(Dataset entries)
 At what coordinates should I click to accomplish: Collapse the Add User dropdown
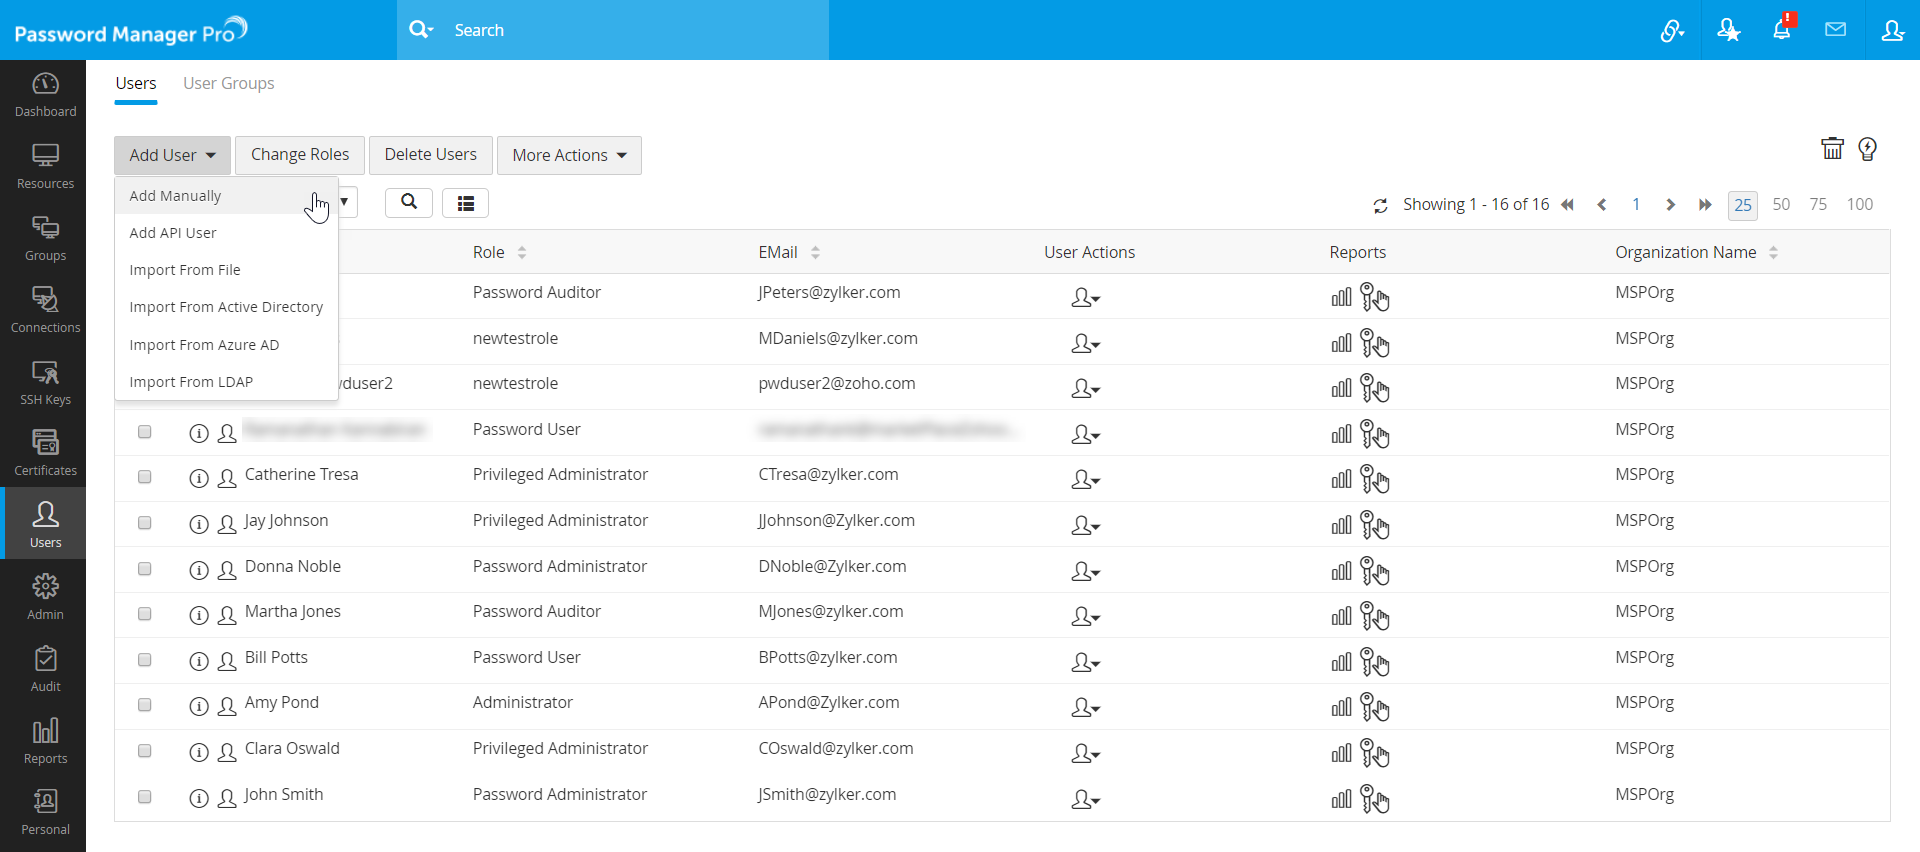tap(172, 155)
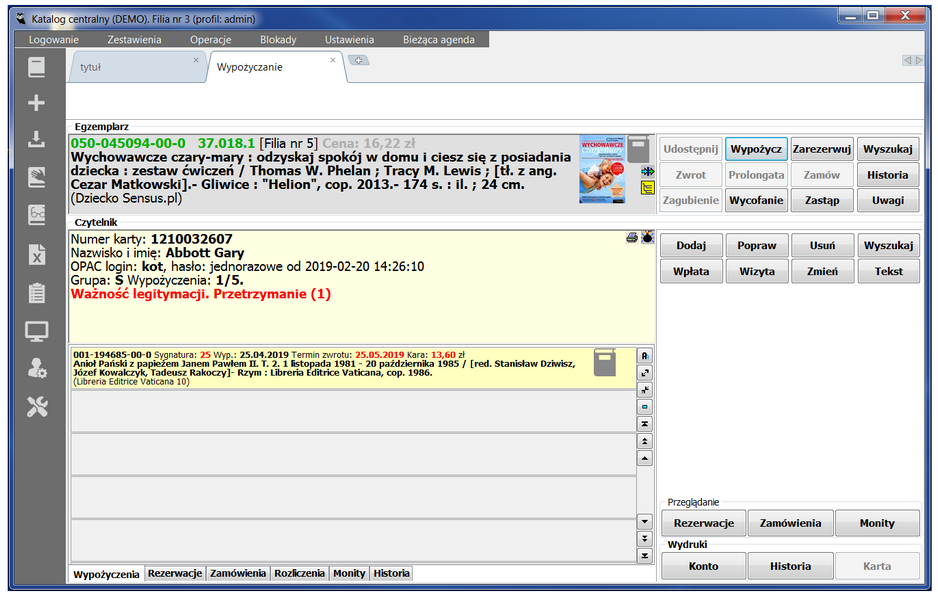Close the Wypożyczanie tab
Image resolution: width=938 pixels, height=596 pixels.
333,60
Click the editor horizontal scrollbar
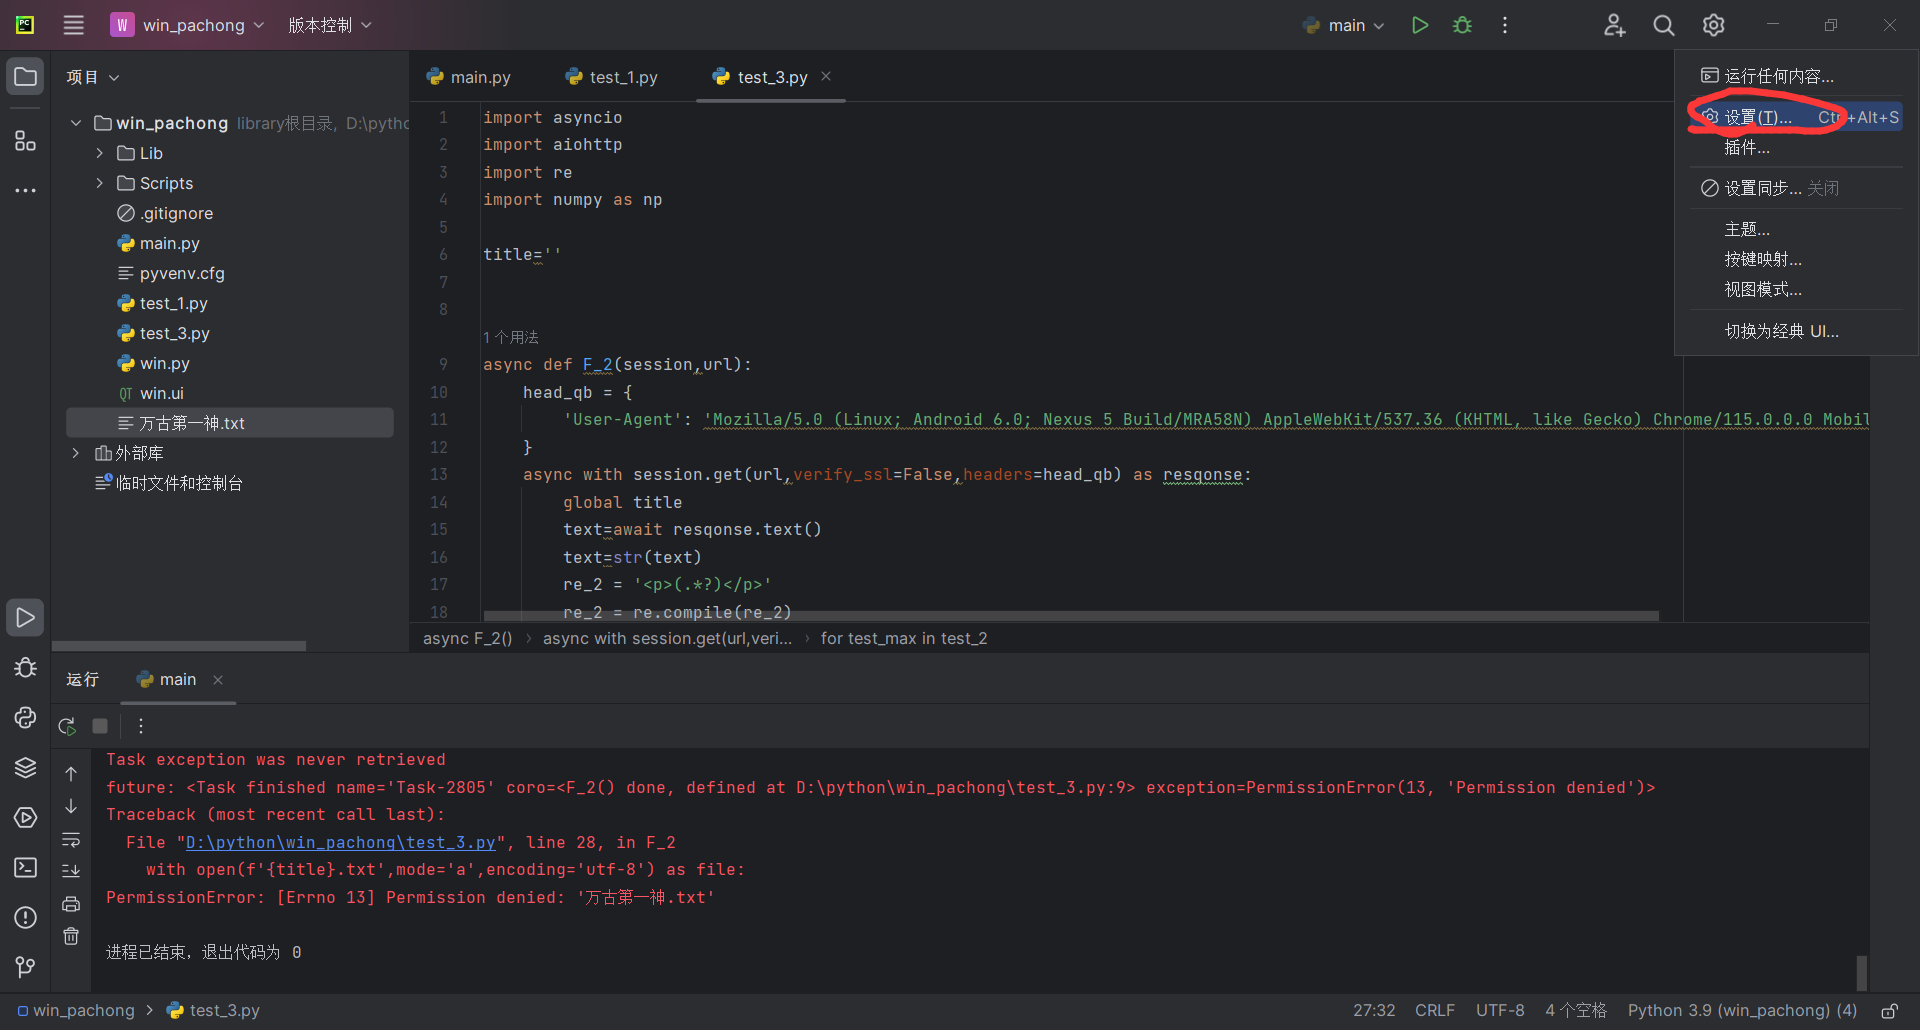Image resolution: width=1920 pixels, height=1030 pixels. point(1070,616)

Try it -
Give back every record exactly. Omit the pictures.

Finished exercise -
 At what coordinates should I click to accomplish: Collapse the Add User dropdown
tap(172, 155)
Close the Wypożyczanie tab
Image resolution: width=938 pixels, height=596 pixels.
333,60
Click the editor horizontal scrollbar
Image resolution: width=1920 pixels, height=1030 pixels. point(1070,616)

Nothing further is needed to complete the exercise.